The results of the HEAT study, a head-to-head trial of 688 subjects comparing ABC/3TC to TDF/FTC, (both in combination with once-daily lopinavir/ritonavir) were presented at the 15th CROI.4 A subgroup analysis according to baseline HIV RNA < or >100,000 copies/mL (43% and 57% of subjects, respectively) yielded similar percentages of subjects with HIV RNA <50 copies/mL at 48 weeks for the two regimens: 71% (ABC/3TC) vs. 69% (TDF/FTC) for those with baseline HIV RNA <100,000 copies/mL and 63% vs. 65% for those with HIV RNA >100,000 copies/mL.
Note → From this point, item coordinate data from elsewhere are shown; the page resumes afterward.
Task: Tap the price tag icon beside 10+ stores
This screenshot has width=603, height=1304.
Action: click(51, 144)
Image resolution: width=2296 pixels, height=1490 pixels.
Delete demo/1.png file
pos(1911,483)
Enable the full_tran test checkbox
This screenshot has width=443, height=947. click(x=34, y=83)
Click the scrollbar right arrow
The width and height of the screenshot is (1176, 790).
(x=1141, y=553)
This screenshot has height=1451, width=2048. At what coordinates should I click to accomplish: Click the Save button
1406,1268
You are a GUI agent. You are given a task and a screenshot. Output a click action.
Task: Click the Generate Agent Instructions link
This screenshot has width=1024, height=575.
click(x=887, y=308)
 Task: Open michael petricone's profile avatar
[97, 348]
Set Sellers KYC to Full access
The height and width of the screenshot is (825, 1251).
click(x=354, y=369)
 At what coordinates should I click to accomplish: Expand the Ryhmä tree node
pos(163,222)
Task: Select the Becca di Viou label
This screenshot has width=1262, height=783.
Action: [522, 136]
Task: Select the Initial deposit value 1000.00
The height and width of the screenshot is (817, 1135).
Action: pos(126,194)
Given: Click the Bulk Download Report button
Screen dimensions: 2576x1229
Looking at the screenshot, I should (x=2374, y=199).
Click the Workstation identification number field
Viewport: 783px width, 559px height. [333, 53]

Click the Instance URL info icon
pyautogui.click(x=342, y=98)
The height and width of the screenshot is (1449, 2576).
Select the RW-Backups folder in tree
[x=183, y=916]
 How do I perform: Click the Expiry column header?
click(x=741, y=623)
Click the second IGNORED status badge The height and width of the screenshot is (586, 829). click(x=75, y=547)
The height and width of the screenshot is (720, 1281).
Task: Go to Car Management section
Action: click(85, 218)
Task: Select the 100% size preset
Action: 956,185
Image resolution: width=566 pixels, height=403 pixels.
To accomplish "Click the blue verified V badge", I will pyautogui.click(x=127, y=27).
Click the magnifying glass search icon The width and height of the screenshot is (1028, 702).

At this point, the Panel concludes that the preliminary information available from these studies does not warrant a change in its current recommendations regarding the use of antiretroviral drugs in adults and adolescents. The Panel will continue to review additional data as they become available and will make further recommendations if needed. Meanwhile, the Panel recommends clinicians consider all available information so that the optimal therapeutic choice for each patient is based on individual patient characteristics and the potential risks and benefits of each treatment component.